Recast as a numbered list, with blank lines omitted, every line of the material from the line containing "The image size is (1069, 533)." down to the line containing "Click the Get:7", both included.

====== Listed entries ======

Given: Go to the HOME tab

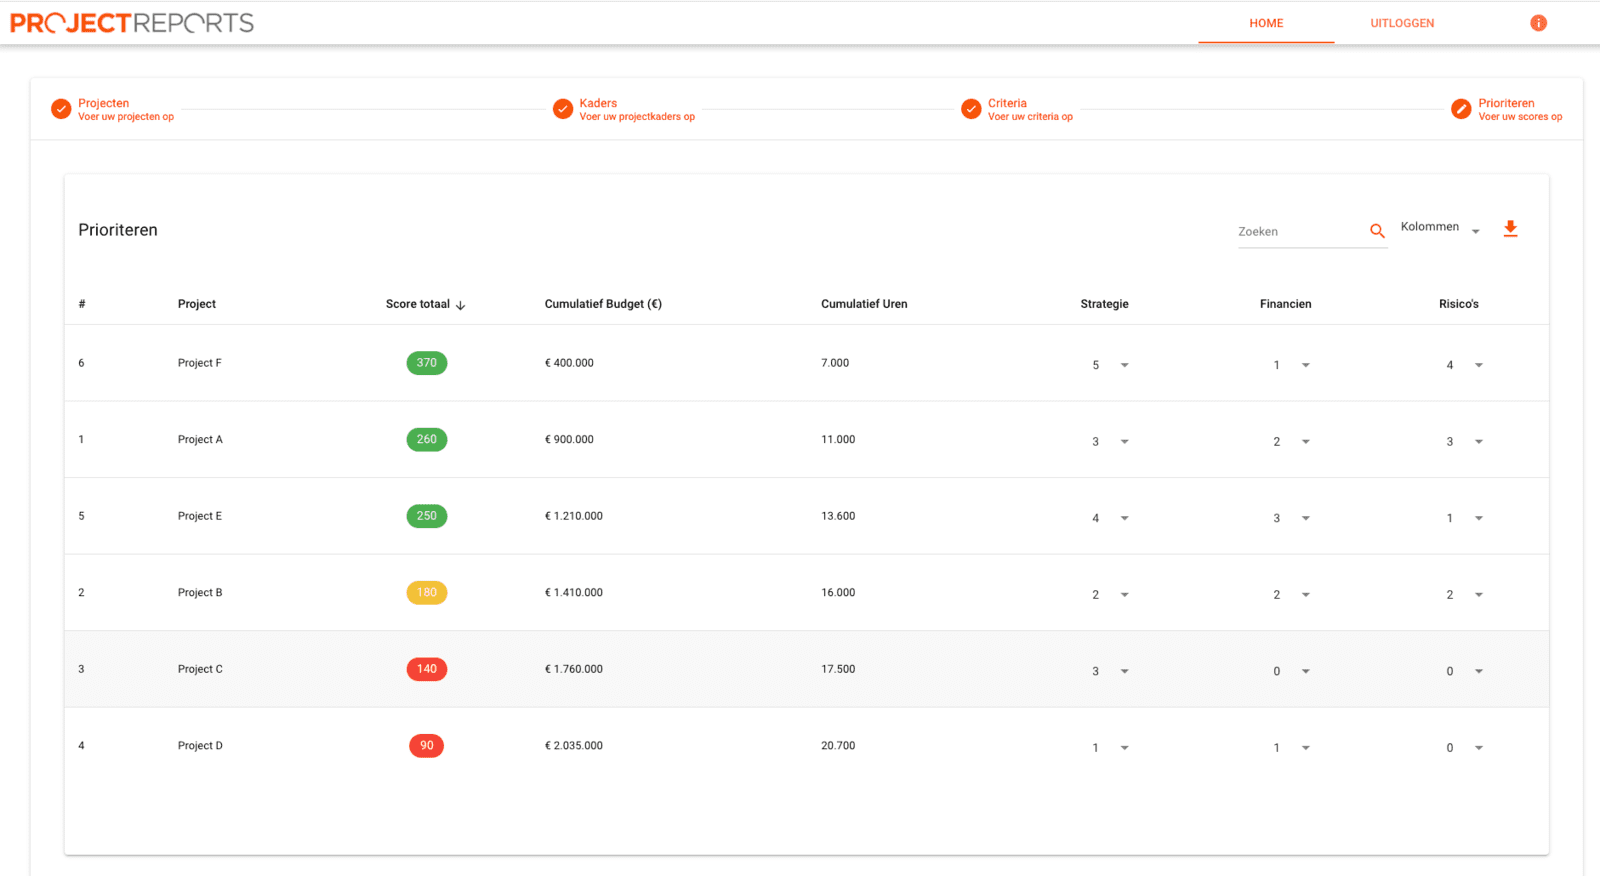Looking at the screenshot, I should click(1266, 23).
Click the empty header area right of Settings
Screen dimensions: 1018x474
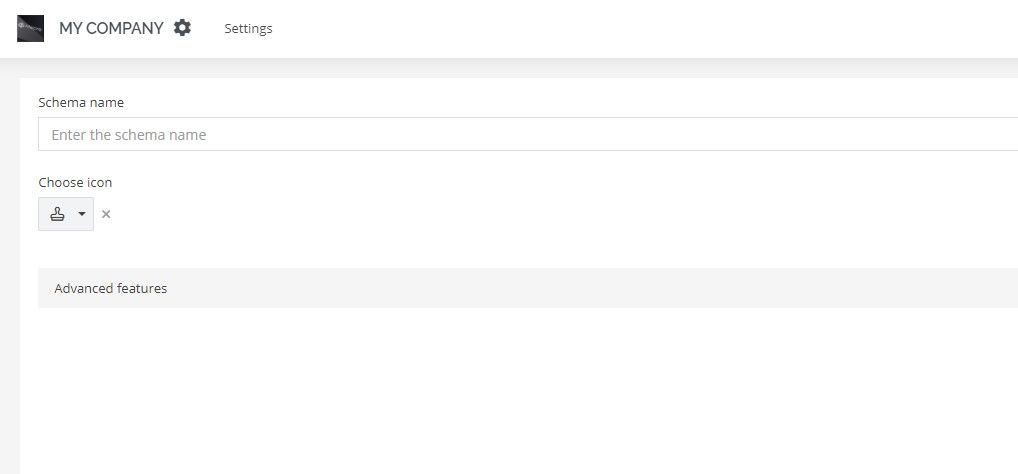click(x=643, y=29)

======
====== Listed entries ======

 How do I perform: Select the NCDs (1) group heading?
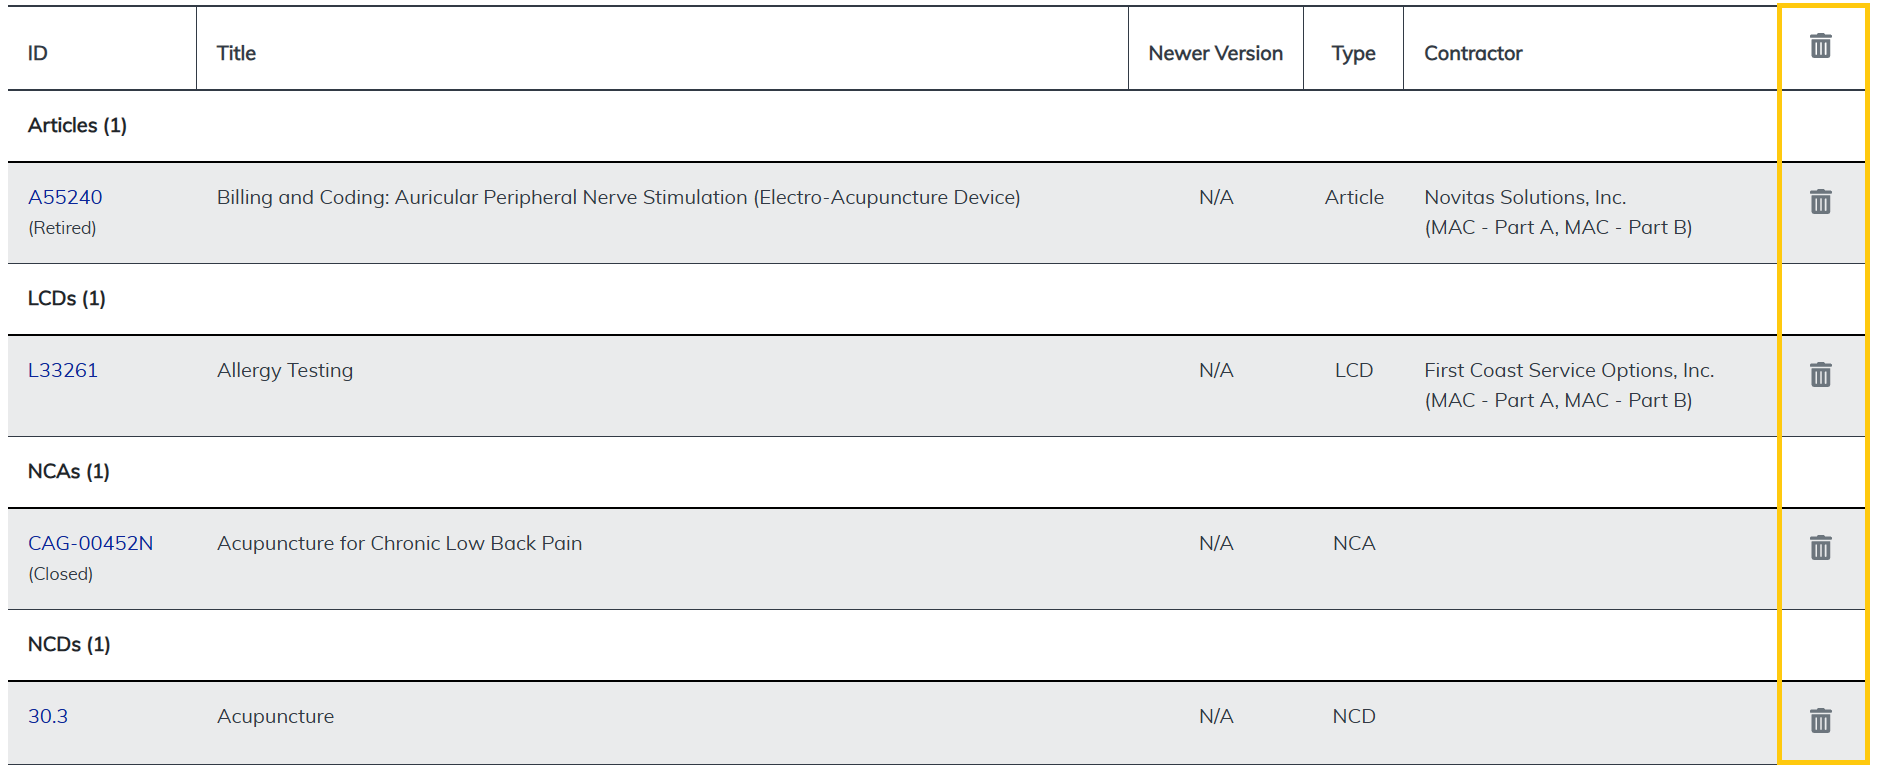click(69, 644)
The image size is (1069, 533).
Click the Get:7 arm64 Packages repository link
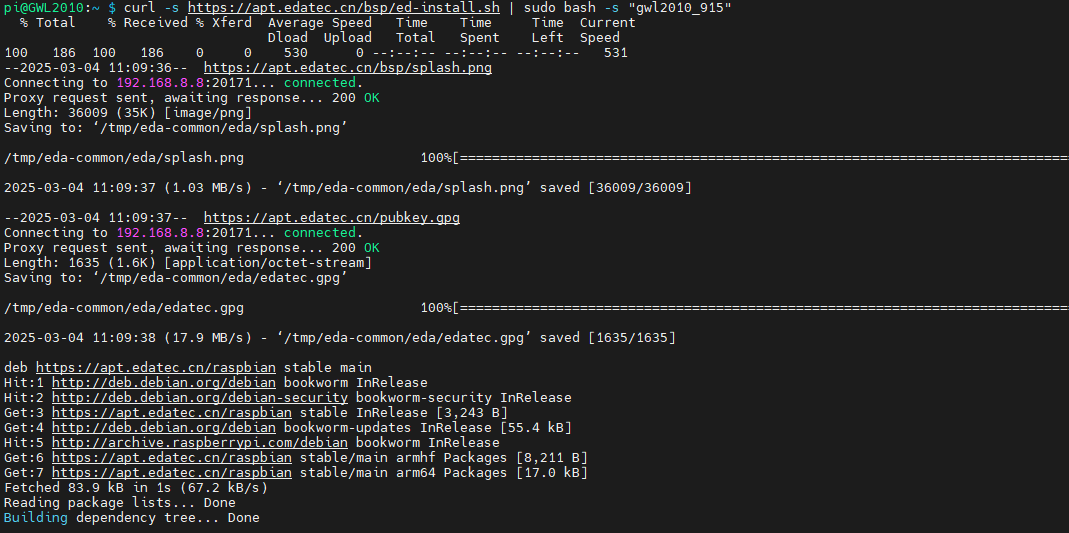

======

* [Written solution]
1. The image size is (1069, 533).
2. Click the Get:7 arm64 Packages repository link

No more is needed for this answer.